The edited version of that rescue at Azzano was still bothering Peggy, and she thought now that perhaps there was a way to make it up to Steve’s memory. Steve would have insisted he couldn’t have done all he did without help, and that wasn’t wrong.

They’d never found Sergeant Barnes’ body. Never looked in fact. There had been some brief discussion, but it hadn’t taken much time to establish it would be hopeless; there were a lot of ravines along that train line, and no way of knowing which one they should be looking in. Steve might have been able to pinpoint exactly where Barnes had fallen, but Steve was gone himself before anyone thought of it. Barnes’ name was on the memorial board at Headquarters, of course; when the board was first proposed it hadn’t taken much discussion to agree that fallen SSR agents should be included, as SSR had been SHIELD’s precursor, and perhaps more important everyone from SSR had wanted Steve Rogers’ name on it. Peggy could do a bit more for Steve’s oldest friend than that.

SHIELD put up a headstone in the plot next to the Captain America memorial, and held a ceremony. It was smaller and quieter than the one for Steve had been, but also more personal as they had been able to trace Barnes’ sisters.   Dugan, Morita and Jones came and perhaps Peggy shouldn’t have been surprised that Dugan, that bear of a man, sobbed like a child.

Mike came as well, partly because he and Morita turned out to have known each other pretty well in the HYDRA camp. “Last time I saw Jim was right after we were busted out,” he told Peggy. “I heard he’d joined some wild Commando unit, like a crazy man.”
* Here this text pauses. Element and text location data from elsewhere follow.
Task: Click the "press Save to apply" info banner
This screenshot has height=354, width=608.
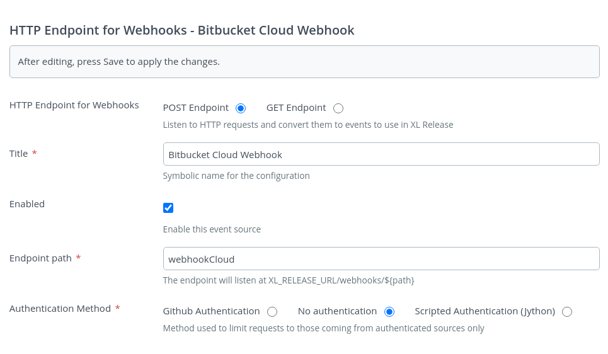Action: [x=304, y=62]
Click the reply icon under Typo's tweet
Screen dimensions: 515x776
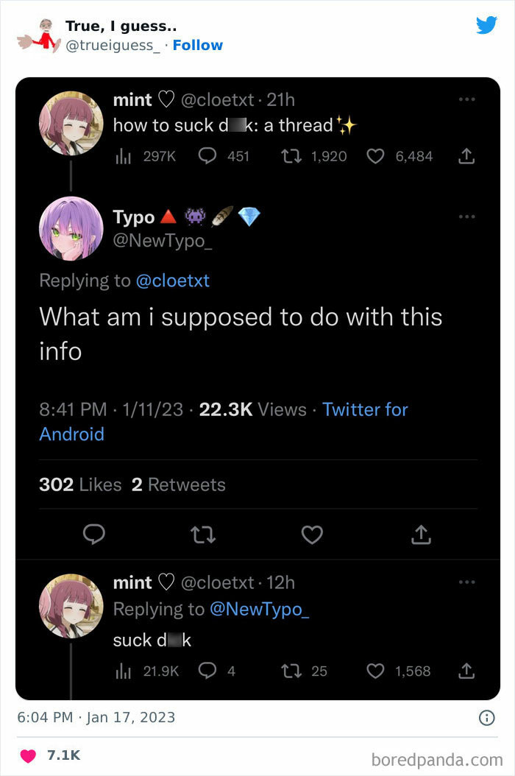click(94, 535)
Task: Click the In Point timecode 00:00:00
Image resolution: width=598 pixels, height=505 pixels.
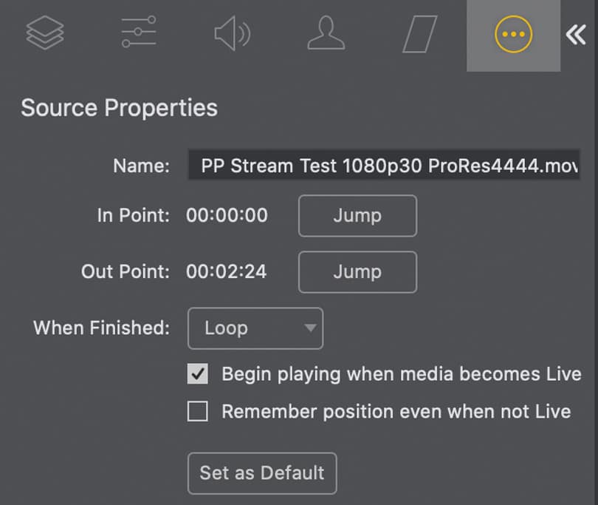Action: (227, 216)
Morita grinned. “What can I say? Cap laid on free beer.”

Peggy knew, though, that it wasn’t entirely the choice to bear an old friend company that brought Mike to the service. A few days earlier he had casually picked up an SSR file photograph Peggy had brought home with other material that might help with the memorial – James Barnes’ SSR involvement was declassified now – and stood staring at it, very still.
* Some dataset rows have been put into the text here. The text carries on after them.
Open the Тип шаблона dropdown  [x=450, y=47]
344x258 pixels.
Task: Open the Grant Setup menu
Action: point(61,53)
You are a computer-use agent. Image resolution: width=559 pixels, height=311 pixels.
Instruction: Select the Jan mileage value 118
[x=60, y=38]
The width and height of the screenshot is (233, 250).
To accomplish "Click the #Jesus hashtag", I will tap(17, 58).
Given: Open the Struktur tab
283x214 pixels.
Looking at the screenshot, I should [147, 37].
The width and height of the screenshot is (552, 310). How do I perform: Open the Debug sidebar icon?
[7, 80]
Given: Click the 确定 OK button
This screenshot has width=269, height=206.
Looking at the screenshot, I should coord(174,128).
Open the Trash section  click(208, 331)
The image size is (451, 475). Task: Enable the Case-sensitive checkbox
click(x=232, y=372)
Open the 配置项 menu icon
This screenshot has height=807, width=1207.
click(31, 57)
“I remember him,” he’d said. “I didn’t know he’d got out. Didn’t ever know his name. There was a kid who’d collapsed, worked too hard most likely. He tried to stop the guards dragging the kid off to the isolation ward, so they beat him bloody and dragged him off as well. I didn’t think anyone had got out of there.”

“Sergeant Barnes was the only one.”

“Do you know what they did there?”

“Not really.” Getting anything out of Barnes had, by all accounts, been extremely tough, as he’d developed a profound mistrust of all doctors and scientists. “From the little we were able to learn, it seemed they might have been testing the human body’s reaction to extreme cold. Among other things, perhaps. “

“There were experiments like that at Dachau and Auschwitz.” Mike had still been staring at the picture. “Damn it,” he said softly. “He got out, and he still didn’t make it through.”
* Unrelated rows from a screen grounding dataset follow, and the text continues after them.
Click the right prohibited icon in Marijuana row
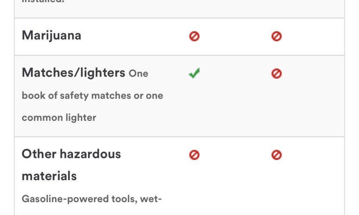This screenshot has width=359, height=215. click(x=276, y=36)
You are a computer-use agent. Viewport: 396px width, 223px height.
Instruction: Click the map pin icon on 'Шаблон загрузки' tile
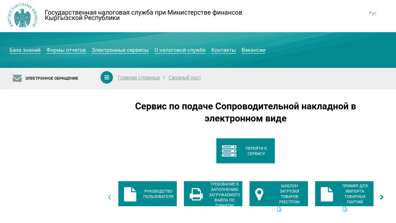coord(259,194)
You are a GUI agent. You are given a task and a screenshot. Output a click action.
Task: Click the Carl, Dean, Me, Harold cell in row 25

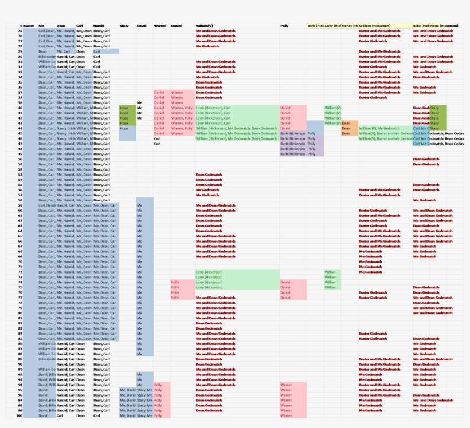coord(57,30)
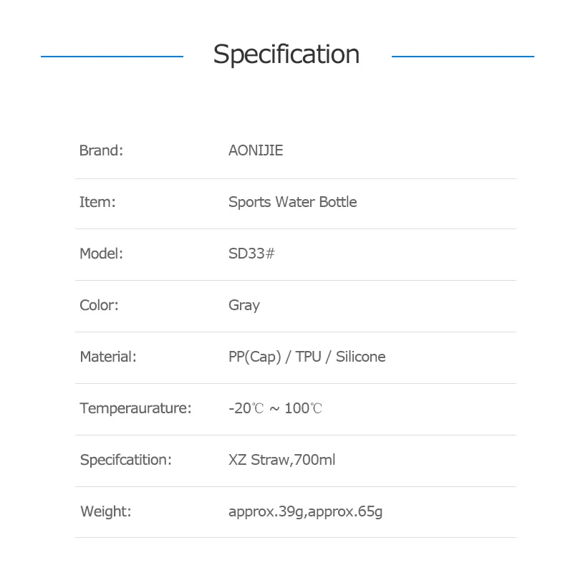Click the Weight: label

click(x=106, y=511)
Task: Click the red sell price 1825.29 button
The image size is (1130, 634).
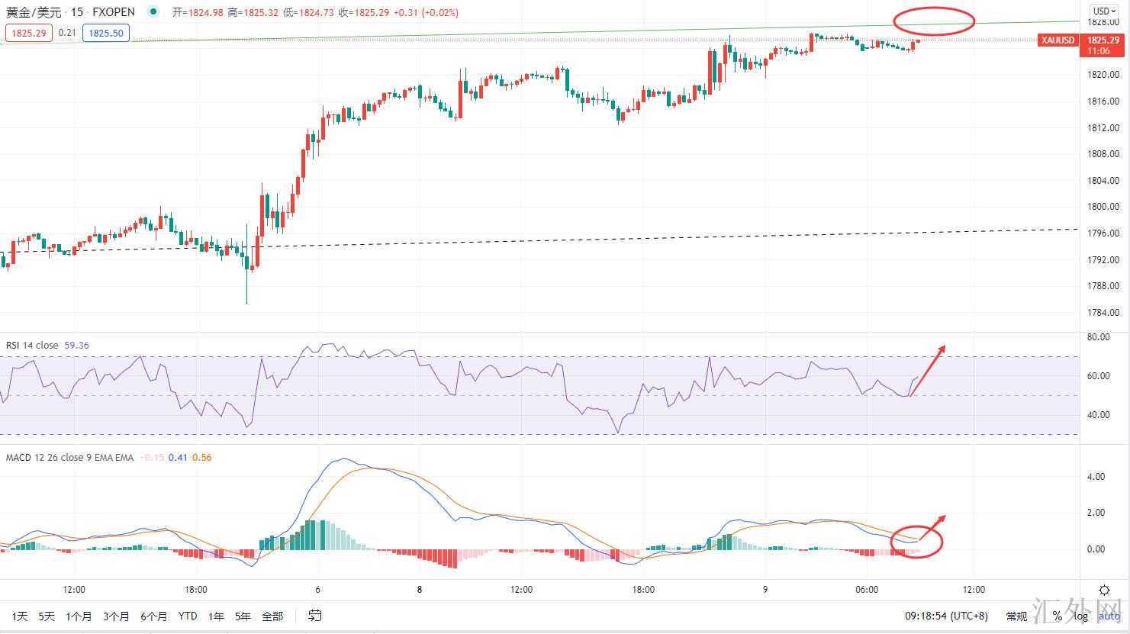Action: [28, 33]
After the service Mike and Jim Morita got very drunk together. Peggy left them to it, feeling dirty in the way she hadn’t after Steve’s memorial. There was a document on her desk burning a hole in her conscience.

She went in the next day and authorized a budget increase for Arnim Zola.

Zola had presented a good case, his research was showing results, and his results were helping justify SHIELD’s existence to government officials who thought there were too many acronym agencies on the block. Peggy watched a demonstration in his lab. It was impressive, and his enthusiasm almost infectious.

“Soon, Fraulein Carter,” he assured her, “I believe we will see real success on the revived supersoldier research.”

Peggy smiled politely. You had to compartmentalize.